Internationalization
Generally, WeeWX is locale aware. It will emit reports using the local formatting conventions for date, times, and values.
Exceptions
In general, your code should not simply swallow an exception. For example, this is bad form:
try: os.rename(oldname, newname) except: pass
While the odds are that if an exception happens it will be because the file oldname does not exist, that is not guaranteed. It could be because of a keyboard interrupt, or a corrupted file system, or something else. Instead, you should test explicitly for any expected exception, and let the rest go by:
try: os.rename(oldname, newname) except OSError: pass
WeeWX has a few specialized exception types, used to rationalized all the different types of exceptions that could be thrown by the underlying libraries. In particular, low-level I/O code can raise a myriad of exceptions, such as USB errors, serial errors, network connectivity errors, etc. All device drivers should catch these exceptions and convert them into an exception of type WeeWxIOError or one of its subclasses.
Naming conventions
How you name variables makes a big difference in code readability. In general, long names are preferable to short names. Instead of this,
p = 990.1
use this,
pressure = 990.1
or, even better, this:
pressure_mbar = 990.1
WeeWX uses a number of conventions to signal the variable type, although they are not used consistently.
Suffix | Example | Description |
_ts | first_ts | Variable is a timestamp in unix epoch time. |
_dt | start_dt | Variable is an instance of datetime.datetime, usually in local time. |
_d | end_d | Variable is an instance of datetime.date, usually in local time. |
_tt | sod_tt | Variable is an instance of time.struct_time (a time tuple), usually in local time. |
_vh | pressure_vh | Variable is an instance of weewx.units.ValueHelper. |
_vt | speed_vt | Variable is an instance of weewx.units.ValueTuple. |
Code style
Generally, we try to follow the PEP 8 style guide, but there are many exceptions. In particular, many older WeeWX function names use camelCase, but PEP 8 calls for snake_case. Please use snake_case for new code.
Most modern code editors, such as Eclipse, or PyCharm, have the ability to automatically format code. Resist the temptation and don't use this feature! Two reasons:
- Unless all developers use the same tool, using the same settings, we will just thrash back and forth between slightly different versions.

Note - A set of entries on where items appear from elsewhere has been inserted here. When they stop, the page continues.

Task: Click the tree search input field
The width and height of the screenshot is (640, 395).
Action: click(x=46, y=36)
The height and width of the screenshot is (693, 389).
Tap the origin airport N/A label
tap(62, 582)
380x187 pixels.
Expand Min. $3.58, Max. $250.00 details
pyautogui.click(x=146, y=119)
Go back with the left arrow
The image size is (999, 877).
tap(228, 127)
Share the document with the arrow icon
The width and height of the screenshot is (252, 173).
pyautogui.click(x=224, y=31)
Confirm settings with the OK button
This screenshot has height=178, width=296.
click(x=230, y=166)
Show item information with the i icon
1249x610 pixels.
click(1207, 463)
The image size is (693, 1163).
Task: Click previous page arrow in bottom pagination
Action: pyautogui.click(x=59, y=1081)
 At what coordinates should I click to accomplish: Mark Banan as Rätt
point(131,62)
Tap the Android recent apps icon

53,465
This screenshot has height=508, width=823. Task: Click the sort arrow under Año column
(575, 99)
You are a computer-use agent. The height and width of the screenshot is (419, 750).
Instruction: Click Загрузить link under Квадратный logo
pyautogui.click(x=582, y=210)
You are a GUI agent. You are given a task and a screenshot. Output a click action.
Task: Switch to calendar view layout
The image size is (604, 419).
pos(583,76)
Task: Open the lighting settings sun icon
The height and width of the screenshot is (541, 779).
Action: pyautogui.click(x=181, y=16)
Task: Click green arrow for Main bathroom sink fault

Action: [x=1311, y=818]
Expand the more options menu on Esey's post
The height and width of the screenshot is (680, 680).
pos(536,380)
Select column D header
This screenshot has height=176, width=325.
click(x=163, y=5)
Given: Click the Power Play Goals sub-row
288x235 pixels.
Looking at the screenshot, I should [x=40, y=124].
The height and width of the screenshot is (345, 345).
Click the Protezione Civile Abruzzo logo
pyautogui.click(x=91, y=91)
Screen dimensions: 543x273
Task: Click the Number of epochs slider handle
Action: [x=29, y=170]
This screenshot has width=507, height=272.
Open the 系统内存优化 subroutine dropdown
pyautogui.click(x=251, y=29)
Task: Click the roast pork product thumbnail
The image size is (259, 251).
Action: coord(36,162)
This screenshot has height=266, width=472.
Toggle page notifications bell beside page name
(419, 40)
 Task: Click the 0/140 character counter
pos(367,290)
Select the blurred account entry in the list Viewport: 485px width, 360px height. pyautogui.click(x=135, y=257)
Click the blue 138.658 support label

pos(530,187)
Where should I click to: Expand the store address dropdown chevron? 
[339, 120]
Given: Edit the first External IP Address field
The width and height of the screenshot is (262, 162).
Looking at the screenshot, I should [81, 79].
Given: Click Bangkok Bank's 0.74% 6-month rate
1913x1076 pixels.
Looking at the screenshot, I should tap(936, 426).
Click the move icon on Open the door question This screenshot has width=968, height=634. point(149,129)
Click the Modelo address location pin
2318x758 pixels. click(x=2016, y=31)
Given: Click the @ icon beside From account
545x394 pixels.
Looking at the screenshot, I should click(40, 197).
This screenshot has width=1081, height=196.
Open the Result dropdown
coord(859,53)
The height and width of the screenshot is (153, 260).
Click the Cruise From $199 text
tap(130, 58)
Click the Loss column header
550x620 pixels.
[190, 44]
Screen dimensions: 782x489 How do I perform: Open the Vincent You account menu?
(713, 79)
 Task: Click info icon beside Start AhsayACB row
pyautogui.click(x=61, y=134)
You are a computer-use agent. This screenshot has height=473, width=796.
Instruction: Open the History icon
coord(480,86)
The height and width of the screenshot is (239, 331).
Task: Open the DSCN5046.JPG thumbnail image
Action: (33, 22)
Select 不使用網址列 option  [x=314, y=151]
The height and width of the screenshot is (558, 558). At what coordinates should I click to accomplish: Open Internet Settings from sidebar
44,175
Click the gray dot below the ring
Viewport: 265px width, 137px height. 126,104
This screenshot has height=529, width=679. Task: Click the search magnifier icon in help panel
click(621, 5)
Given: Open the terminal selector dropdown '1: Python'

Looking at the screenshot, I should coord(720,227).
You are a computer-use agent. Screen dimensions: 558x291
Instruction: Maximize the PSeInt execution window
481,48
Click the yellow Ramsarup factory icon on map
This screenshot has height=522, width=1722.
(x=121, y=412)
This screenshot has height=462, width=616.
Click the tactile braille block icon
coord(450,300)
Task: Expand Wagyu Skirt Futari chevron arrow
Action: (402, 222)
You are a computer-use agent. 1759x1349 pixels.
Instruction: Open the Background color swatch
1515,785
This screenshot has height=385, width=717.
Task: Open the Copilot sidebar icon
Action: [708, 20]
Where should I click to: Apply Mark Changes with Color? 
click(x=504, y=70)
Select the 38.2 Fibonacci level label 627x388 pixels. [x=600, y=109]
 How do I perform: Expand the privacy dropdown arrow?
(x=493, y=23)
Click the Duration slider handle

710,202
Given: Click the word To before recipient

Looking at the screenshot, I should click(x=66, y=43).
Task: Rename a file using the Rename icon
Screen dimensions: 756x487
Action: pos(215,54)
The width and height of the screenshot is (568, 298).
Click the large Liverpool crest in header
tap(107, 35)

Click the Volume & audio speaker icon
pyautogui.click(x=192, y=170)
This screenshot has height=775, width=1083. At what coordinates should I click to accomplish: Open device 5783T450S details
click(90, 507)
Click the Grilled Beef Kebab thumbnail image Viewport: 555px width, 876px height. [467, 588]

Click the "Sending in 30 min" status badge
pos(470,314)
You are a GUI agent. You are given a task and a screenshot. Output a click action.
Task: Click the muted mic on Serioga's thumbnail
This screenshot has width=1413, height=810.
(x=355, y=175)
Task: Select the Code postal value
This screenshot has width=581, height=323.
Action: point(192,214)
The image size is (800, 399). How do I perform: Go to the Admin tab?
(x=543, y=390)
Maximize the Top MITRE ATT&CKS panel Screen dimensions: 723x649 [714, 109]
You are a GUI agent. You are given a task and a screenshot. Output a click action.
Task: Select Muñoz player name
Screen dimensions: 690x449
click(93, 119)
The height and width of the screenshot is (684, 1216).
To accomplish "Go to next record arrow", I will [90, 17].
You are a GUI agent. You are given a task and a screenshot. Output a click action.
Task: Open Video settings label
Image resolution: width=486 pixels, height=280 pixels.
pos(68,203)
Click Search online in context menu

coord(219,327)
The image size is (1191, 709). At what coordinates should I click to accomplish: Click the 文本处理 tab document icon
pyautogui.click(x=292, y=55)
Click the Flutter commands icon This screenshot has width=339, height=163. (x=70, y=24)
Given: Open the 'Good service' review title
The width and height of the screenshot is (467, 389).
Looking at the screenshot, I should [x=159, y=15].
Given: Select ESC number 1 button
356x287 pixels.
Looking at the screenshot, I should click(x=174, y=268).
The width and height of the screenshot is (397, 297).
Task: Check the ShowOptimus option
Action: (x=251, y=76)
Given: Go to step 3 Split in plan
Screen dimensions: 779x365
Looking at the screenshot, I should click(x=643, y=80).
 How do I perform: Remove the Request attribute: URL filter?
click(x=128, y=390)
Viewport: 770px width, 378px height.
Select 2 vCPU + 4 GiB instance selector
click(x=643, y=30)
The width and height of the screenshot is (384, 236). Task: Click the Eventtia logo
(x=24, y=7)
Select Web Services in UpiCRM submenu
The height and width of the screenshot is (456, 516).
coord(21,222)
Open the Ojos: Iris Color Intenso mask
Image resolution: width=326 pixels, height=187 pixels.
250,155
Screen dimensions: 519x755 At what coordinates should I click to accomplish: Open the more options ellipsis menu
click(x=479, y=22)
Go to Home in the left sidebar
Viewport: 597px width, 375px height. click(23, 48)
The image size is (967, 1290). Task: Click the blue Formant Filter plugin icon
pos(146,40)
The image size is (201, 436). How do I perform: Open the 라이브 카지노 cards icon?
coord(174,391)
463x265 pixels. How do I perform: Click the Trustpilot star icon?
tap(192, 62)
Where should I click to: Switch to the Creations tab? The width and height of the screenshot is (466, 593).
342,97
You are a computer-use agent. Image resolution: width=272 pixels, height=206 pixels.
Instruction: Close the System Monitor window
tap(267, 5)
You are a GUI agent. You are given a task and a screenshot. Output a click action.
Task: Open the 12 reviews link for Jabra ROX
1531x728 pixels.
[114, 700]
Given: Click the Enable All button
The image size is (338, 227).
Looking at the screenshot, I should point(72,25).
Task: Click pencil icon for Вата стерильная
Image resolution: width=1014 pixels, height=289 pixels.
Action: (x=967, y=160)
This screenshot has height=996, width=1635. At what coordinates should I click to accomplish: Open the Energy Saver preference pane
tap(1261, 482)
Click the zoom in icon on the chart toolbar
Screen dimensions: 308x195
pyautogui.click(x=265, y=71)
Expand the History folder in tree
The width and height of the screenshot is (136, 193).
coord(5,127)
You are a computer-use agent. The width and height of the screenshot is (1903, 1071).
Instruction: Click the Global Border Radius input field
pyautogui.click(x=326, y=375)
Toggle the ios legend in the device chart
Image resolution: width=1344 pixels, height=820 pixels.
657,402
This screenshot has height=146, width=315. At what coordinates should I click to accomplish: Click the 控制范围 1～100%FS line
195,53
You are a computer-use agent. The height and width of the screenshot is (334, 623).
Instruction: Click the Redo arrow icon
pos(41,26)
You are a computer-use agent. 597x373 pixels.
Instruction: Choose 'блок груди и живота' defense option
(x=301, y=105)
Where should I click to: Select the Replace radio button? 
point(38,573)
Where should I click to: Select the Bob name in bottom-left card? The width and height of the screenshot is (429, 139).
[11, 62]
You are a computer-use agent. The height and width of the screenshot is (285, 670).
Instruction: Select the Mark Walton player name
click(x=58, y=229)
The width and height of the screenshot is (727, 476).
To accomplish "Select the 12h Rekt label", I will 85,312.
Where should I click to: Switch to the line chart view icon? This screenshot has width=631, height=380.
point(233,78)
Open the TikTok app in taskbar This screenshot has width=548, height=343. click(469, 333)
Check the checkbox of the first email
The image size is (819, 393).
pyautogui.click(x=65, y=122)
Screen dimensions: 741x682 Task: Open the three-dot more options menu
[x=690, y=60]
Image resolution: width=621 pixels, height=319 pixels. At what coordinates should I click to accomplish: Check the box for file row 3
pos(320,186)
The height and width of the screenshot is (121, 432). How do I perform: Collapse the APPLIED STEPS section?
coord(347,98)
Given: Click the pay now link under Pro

- Automatic formatters play a useful role, but some of what they do are really trivial changes, such as removing spaces in otherwise blank lines. Now if someone is trying to figure out what real, syntactic, changes you have made, s/he will have to wade through all those extraneous "changed lines," trying to find the important stuff.
If you are working with a file where the formatting is so ragged that you really must do a reformat, then do it as a separate commit. This allows the formatting changes to be clearly distinguished from more functional changes.
When invoking functions or instantiating classes, use the fully qualified name. Don't do this:
from datetime import datetime now = datetime()
Instead, do this:
import datetime now = datetime.datetime()
Git work flow
We use Git as the source control system. If Git is still mysterious to you, bookmark this: Pro Git, then read the chapter Git Basics. Also recommended is the article How to Write a Git Commit Message.
The code is hosted on GitHub. Their documentation is very extensive and helpful.
We generally follow Vincent Driessen's branching model. Ignore the complicated diagram at the beginning of the article, and just focus on the text. In this model, there are two key branches:
- master. Fixes go into this branch. We tend to use fewer "hot fix" branches and, instead, just incorporate any fixes directly into the branch. Releases are tagged relative to this branch.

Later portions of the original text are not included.